DIRECTIVE 1
Answer these questions about the book review:
(a) Who edited the book under review?
(b) How many pages does the book have?
(c) According to the introduction, what is currently insufficient for nanotechnology because of its novelty?

TEXT SHOWN
** start **
Governing Uncertainty: Environmental Regulation in the Age of Nanotechnology


Australian Journal of Primary Health 17(3) 295-295 https://doi.org/10.1071/PYv17n3_BR2
Published: 5 September 2011

Edited by Christopher J. Bosso
RFF/Earthscan, London (2010)
173 pp., £49.50
ISBN: 9781933115801

This useful edited book is a collection of scholarly chapters providing insights into how nanotechnology should be regarded, given the way it is currently being marketed as a technological resource to save our future. The senior staff from various universities in America who provided the chapters in this book (almost all deans and professors) between them have an impressive track-record in political science, the environment, regulation and organisational theory. Each chapter comes with its own references, making them easy to find for following up, and each is well paced and leads logically from one to the next.

A brief but interesting introduction sets the book in a climate of unknowns, reminding us that, as a new set of technologies with some promise, with nanotechnology there is much that is not known. This includes the possible effects of nanotechnology on the environment, health and society, for which there is currently, because of its novelty, insufficient governance.
** end **
DIRECTIVE 2
In the entries, rewrite the lines from the one with "You are a GUI" up to and including the last line of the entries, changing "screenshot" to "screen capture" and leaving everything else the same. Give only those lines, and omit the pictures.

SUPPLIED MATERIAL
** start **
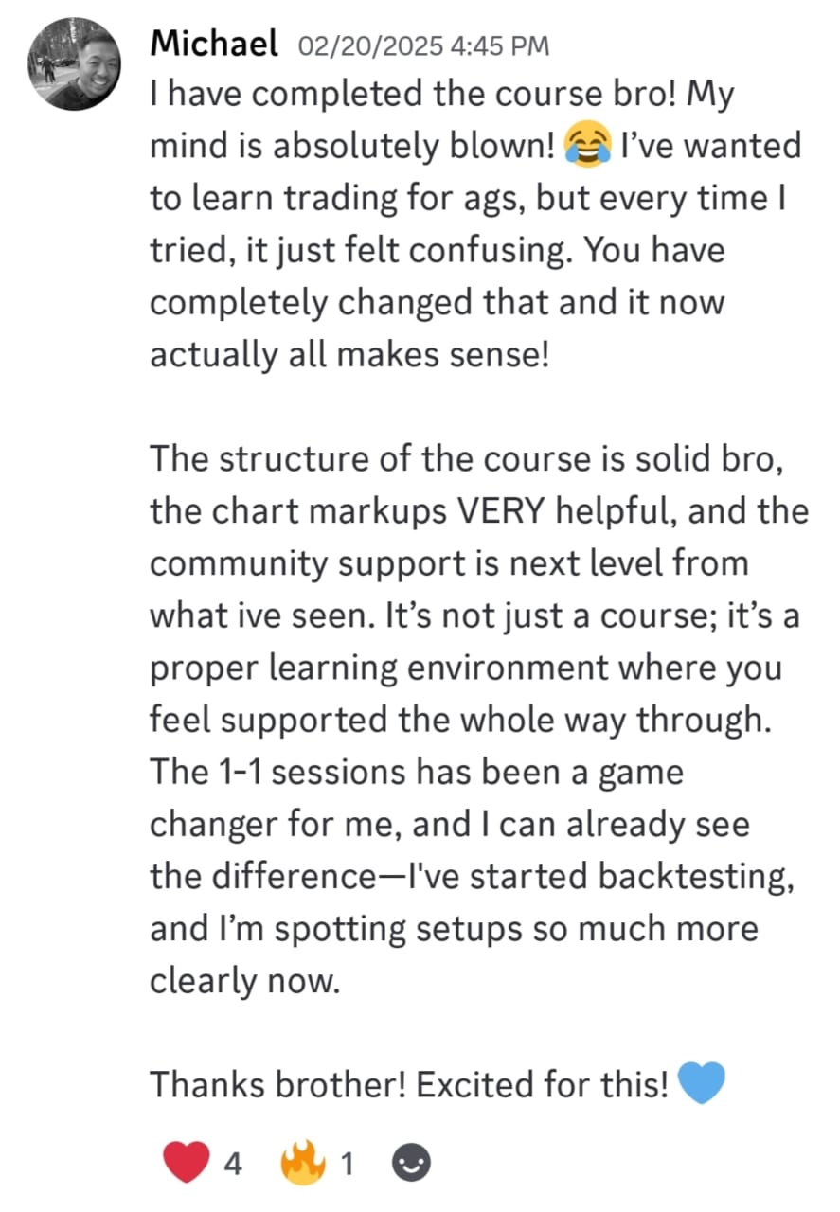This screenshot has width=840, height=1212.
Task: Click the "clearly now." text
Action: [244, 980]
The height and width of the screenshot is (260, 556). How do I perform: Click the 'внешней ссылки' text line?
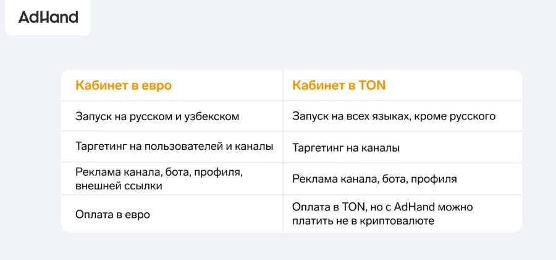[x=119, y=185]
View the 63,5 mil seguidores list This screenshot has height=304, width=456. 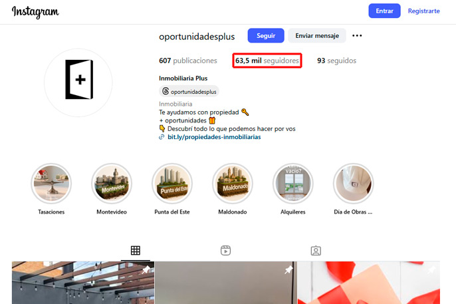267,61
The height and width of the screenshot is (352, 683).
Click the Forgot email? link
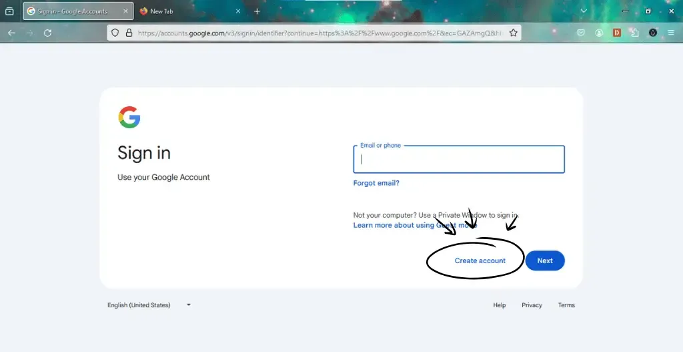point(376,183)
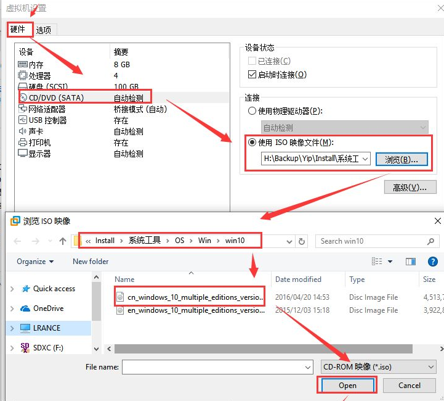Select the CD/DVD (SATA) device icon

23,97
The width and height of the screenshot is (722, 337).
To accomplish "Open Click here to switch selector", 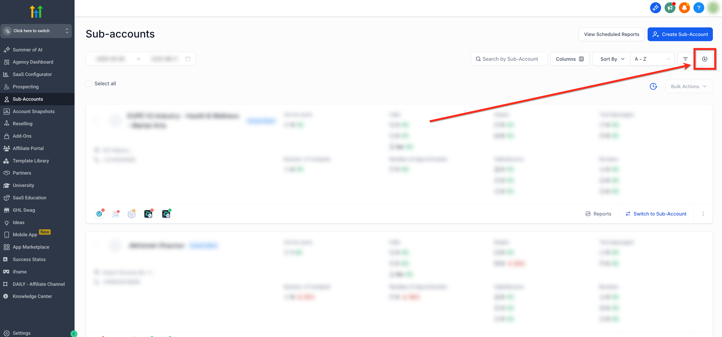I will point(36,31).
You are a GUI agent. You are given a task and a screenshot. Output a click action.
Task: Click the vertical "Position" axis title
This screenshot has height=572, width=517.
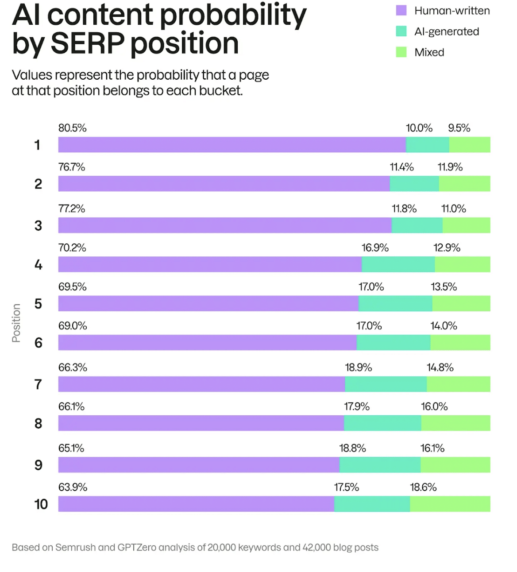[16, 323]
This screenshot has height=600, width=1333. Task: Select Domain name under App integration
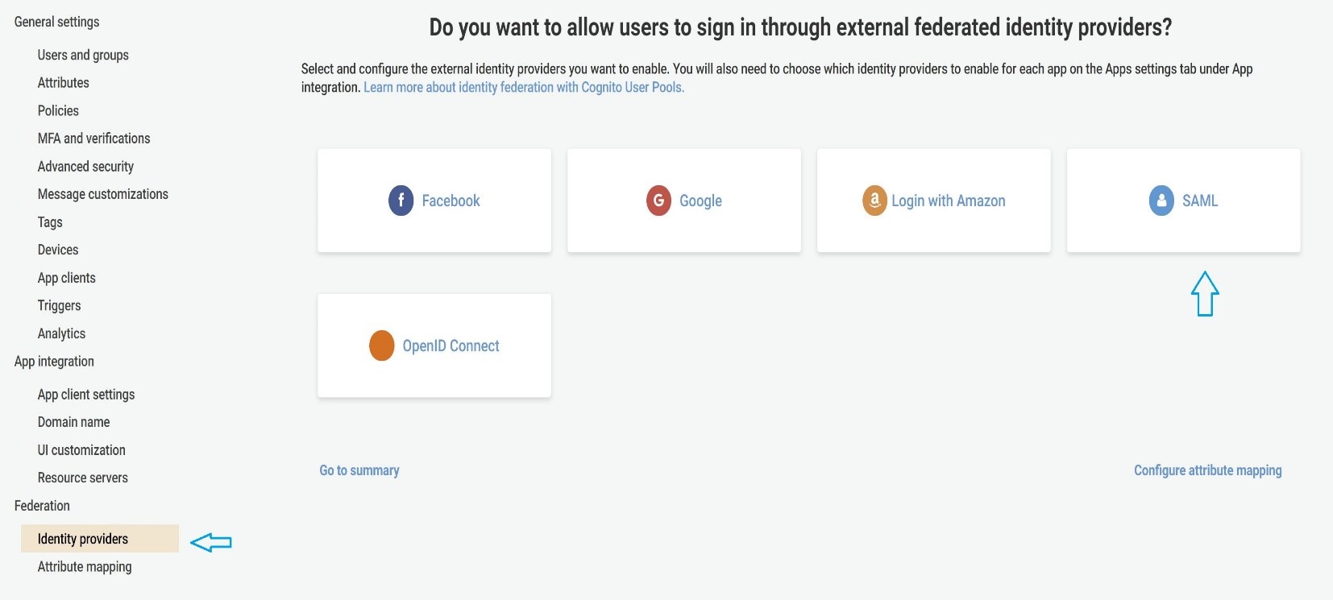coord(73,422)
** end **
FULL OUTPUT 1
(a) Christopher J. Bosso
(b) 173
(c) Governance

FULL OUTPUT 2
You are a GUI agent. You are given a task and a screen capture. Output a click action.
Task: Click the vertical "Position" axis title
This screen capture has height=572, width=517.
[16, 323]
This screen capture has height=600, width=1333. Task: Select Domain name under App integration
coord(73,422)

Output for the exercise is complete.